I wrote about the effects of AI on skill inequality back in 2023. I think the possibilities still hold up.
It depends on the task and how performance is measured.
I still think LLMs make smart people smarter and dumb people dumber; at least when it comes to real-world problems.
It's a U curve. Left and right tails get a big boost. Middle gets the least out of it.
My hunch is that lowest performers and highest performers are currently getting the biggest boost.
Low performers get a big boost from naive adoption - delegating their work to the LLM. Top performers employ smart adoption - augmenting their work, know when to use & when not to
What about high performers using LLMs to go cross-domain? Like a backend python based developer suddenly becoming world class at UX/UI much faster
Typically top performers have glaring weaknesses outside of their top strengths. Especially in sales and marketing.

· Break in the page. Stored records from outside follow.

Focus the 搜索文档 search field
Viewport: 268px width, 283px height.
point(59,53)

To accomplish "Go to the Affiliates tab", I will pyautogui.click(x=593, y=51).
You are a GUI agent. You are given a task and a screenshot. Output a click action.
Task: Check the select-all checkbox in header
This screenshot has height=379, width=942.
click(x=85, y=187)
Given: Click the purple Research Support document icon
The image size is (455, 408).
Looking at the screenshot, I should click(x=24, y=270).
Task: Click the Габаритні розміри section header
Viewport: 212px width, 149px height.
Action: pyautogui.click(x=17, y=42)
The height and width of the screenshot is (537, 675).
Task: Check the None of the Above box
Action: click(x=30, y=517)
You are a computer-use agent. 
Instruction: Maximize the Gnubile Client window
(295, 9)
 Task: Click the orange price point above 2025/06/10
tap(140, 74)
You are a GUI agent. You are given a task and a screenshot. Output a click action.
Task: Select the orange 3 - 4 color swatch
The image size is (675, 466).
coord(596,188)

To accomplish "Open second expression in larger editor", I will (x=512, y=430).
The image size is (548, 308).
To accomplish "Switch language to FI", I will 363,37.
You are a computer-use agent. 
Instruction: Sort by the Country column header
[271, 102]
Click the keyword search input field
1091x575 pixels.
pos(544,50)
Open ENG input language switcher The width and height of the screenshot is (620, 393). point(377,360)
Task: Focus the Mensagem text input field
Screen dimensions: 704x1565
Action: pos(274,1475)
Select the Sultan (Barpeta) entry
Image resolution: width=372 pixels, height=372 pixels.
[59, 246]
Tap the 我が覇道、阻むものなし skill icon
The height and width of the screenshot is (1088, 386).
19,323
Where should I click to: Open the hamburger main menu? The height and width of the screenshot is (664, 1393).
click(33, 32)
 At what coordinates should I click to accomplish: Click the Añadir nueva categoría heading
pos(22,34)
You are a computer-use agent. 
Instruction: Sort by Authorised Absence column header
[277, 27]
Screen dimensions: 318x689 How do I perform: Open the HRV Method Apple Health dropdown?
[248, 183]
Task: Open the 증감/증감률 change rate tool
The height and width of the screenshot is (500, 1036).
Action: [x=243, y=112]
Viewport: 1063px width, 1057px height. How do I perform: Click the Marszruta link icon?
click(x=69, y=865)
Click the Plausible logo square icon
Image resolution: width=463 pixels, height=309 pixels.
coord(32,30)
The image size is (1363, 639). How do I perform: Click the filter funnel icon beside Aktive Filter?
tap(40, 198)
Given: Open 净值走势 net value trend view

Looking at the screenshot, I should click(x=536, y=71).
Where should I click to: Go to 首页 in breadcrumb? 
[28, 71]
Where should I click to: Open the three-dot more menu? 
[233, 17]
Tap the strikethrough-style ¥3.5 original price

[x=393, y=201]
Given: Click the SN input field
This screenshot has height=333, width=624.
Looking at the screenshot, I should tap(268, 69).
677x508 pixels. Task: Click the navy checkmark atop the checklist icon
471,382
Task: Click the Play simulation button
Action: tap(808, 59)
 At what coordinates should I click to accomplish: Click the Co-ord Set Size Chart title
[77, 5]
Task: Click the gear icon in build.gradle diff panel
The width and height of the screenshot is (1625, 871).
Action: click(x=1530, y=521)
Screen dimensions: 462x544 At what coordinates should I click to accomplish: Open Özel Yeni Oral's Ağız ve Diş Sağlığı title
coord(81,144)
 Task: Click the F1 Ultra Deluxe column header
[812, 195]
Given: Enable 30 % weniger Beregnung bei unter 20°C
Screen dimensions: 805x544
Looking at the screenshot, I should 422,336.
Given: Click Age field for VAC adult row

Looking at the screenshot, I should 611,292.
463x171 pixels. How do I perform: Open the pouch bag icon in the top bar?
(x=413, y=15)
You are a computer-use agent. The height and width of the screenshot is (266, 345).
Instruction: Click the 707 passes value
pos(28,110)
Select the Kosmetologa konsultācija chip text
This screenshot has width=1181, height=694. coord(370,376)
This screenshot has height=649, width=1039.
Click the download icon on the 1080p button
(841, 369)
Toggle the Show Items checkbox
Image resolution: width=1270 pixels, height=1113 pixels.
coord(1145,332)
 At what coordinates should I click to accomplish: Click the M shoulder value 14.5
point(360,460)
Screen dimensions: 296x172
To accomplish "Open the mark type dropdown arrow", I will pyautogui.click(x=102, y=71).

Ai can easily offset those weaknesses to create a new baseline for top performers.
This is what I have seen in 20+ company transformations
It makes sense because AI expands by a magnitude the Information Space available, just as language writing and printing press did before it. This liminal space between Order of Information / Bayesian Theorem & Disorder of Chaos Theory/ Entropy is where creativity/ consciousness
is "multiplier" the right lens for high performers & a.i.?
it's like asking how a starship makes a horse faster
the vehicle changes the destination itself
they're not just accelerating to old finish lines
they're charting courses to entirely new ones
I suppose it’s human tradition to rank, categorize, and differentiate ourselves from each other intellectually, but I think these kinds of studies are useless in the face of rapidly advancing LLMs; not to mention bearish on both ASI and AGI as well
is there some sort of barrier to a proper study? Fewer "high" performers?
I think it’s much trickier to measure (and will be harder and harder going forward as everyone gets used to offloading some tasks to the LLMs).
I am in the it make smart people smarter camp. But to go “Elon smart” you need to have a big IT AI team, lots of specialized data and invest millions. Finally, first mover advantage and luck will play a big role too. I think 1% of the top 1%, go “Taylor Swift”.
There is a trade off con context switching that should be considered
Still early days
As a chemist, and someone who is pretty keen on AI, I’ve struggled to find chemical-technical things the LLMs excel at. Great for writing, but useless at ideation and technical implementation. That’s why I was pretty sure that paper was faked.
Sounds like we've built glorified spelling checkers. Until we see ROI for top performers, it's just a pricey auto-correct for the masses.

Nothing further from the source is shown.